Mam w domu trzy(tak, dobrze przeczytałaś) kosze na pranie. Czasem zastanawiam się, czy nadejdzie dzień, gdy wszystkie trzy będą puste…


Odkurzacz na posterunku
Kiedyś wyciągałam odkurzacz z szafy w soboty, przed sprzątaniem. Teraz wcale go nie chowam. Bo i po co? I tak za chwilę, Michalina przejdzie jak burza z herbatnikiem w ręku, ciastko wypadnie z jej nieporadnej dłoni, potem zostanie przydepnięte (najczęściej z premedytacją – fajne chrupnięcie) jej słodką stópką. Michalina już wie co stanie się za chwilę i z jej ust dobiega (ziiiiiiii – tak udaje odgłos odkurzacza).
Uwaga! Sytuacja powtarza się nawet kilka razy dziennie, z tym, że czasem okruchy herbatnika zastąpione są okruchami chleba lub innego produktu spożywczego.


I wkoło Macieju…
Sprzątanie zabawek to jak zaklęty krąg. Równocześnie gdy ty, zdążysz już wszystkie pozbierać i myślisz, że usiądziesz napić się w spokoju kawy, Twoje dziecię z prędkością tornado z powrotem doprowadzi pokój do poprzedniego stanu. Pozostaje Ci tylko utorować sobie drogę by przejść do stolika z kawą i mimo wszystko wypić ją, zasługujesz na chwilę relaksu.



http://demotywatory.pl/4331989/Sprzatanie-domu-przy-dziecku

 

Skarbonka bez dna
Oprócz tego, że urodziłaś osobę, która jest dla Ciebie najważniejsza na świecie, to jednocześnie musisz zdać sobie sprawę, że stworzyłaś potwora – skarbonkę bez dna. I na nic Ci 500+ droga mamo, wystarczy na waciki. A gdzie zabawki, żyrafka Sophie, misie szumisie, butelki antykolkowe, designerskie ubranka, porządne buty, czy super bezpieczny fotelik samochodowy? Co więcej, potrzeby dzieci rosną wprost proporcjonalnie z wiekiem.


Urlopu czas…
Nie będę czarować. Urlop z małym dzieckiem nie istnieje. To nie jest odpoczynek. Jeśli już nawet maluch prześpi podróż, to pewnie będziesz miał takie szczęście jak ja i nie będzie mógł usnąć w nowych warunkach, lub akurat będą wychodziły zęby i jedyne co będziesz słyszeć to nie szum fal, ale wieczne zawodzenie.
Pocieszenie? Sytuacja polepsza się wraz z wiekiem.
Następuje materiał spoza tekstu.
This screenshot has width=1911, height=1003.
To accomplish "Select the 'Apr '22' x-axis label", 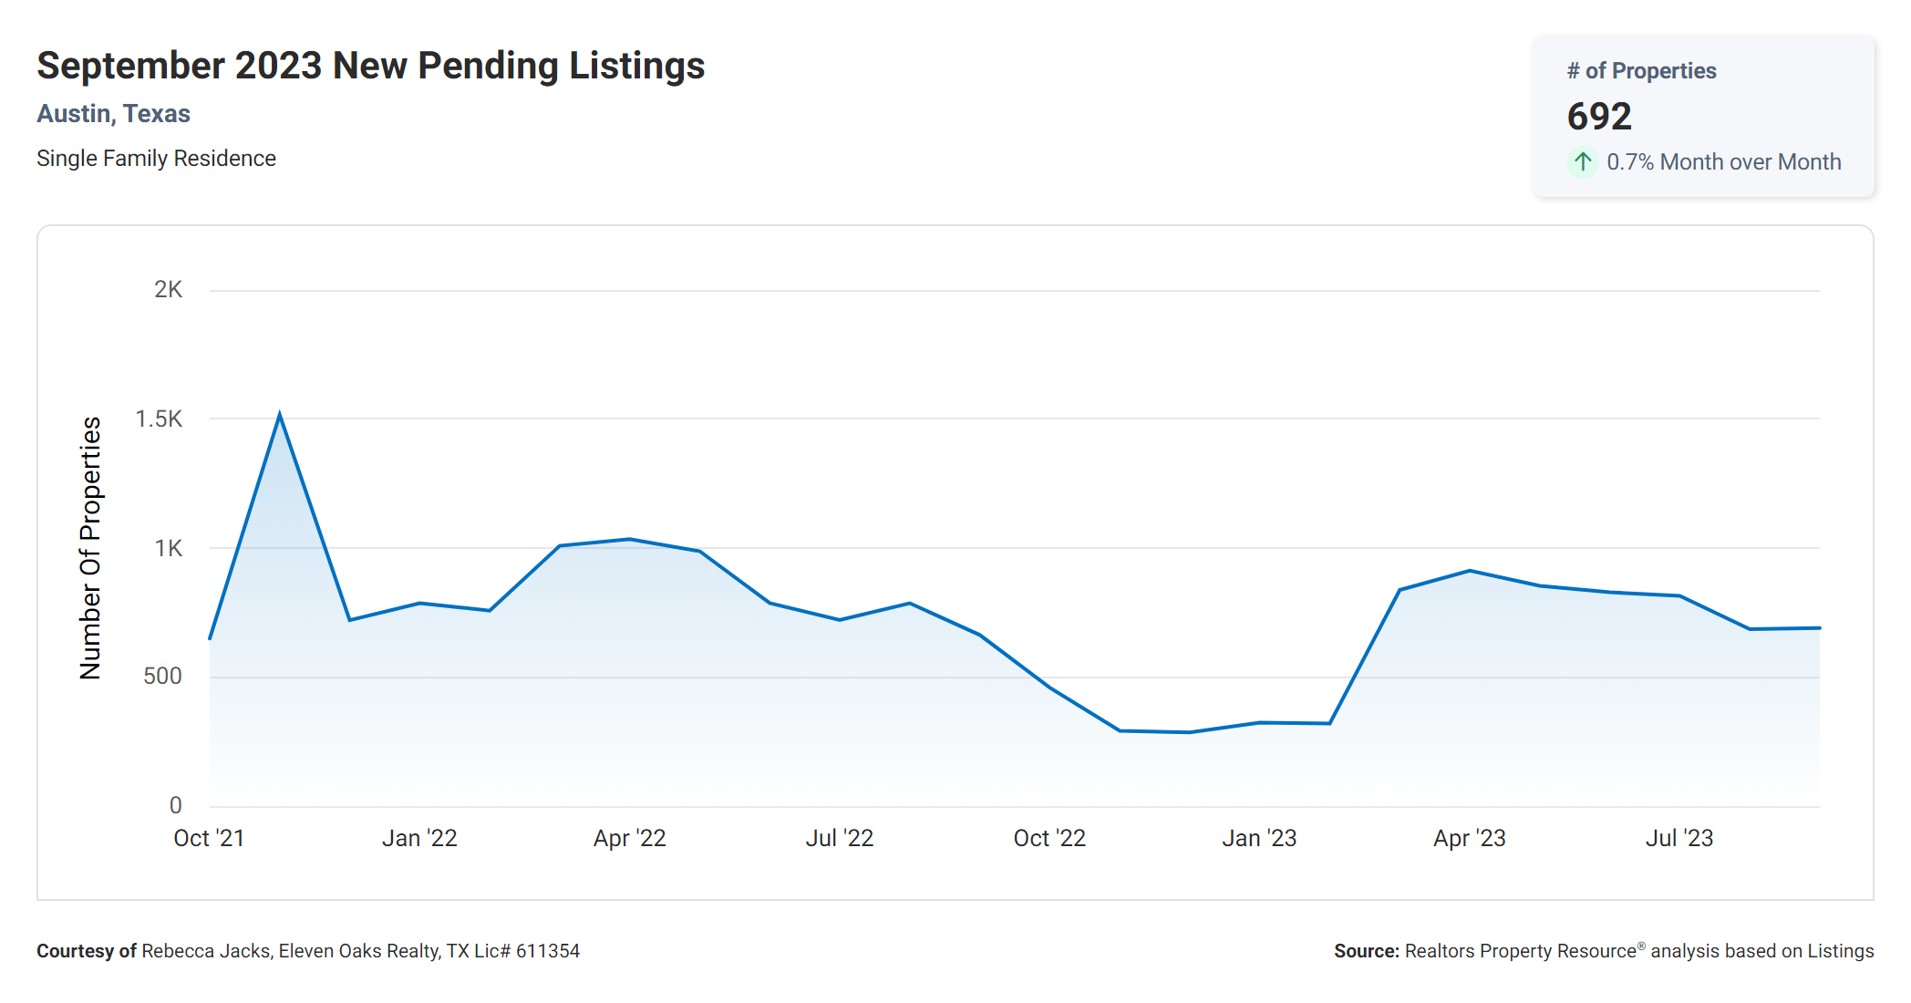I will [x=629, y=838].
Pytanie do przyszłych mam: Nie odstraszyłam Was?
Pytanie do mam obecnych: Zgadzacie się z moimi spostrzeżeniami? A może dodacie coś od siebie?

Post jest napisany żartobliwie i z przymrużeniem oka, co nie znaczy, że podane informacje nie są prawdziwe. Są!
Nie myślcie, że jestem nieszczęśliwa i udręczona. Kocham moje dzieci nad życie, to najlepsze co mam. Jednak nie zamierzam koloryzować i opowiadać, że zawsze jest cudownie i rzygam tęczą. Macierzyństwo to jednocześnie najpiękniejsza i najtrudniejsza przygoda życia. To tysiące trudnych chwil, przeplatanych cudownymi, niepowtarzalnymi momentami: jak pierwsze „mamo”, pierwsze kroki, czy pierwsza kupa na nocnik. Macierzyństwo? Polecam!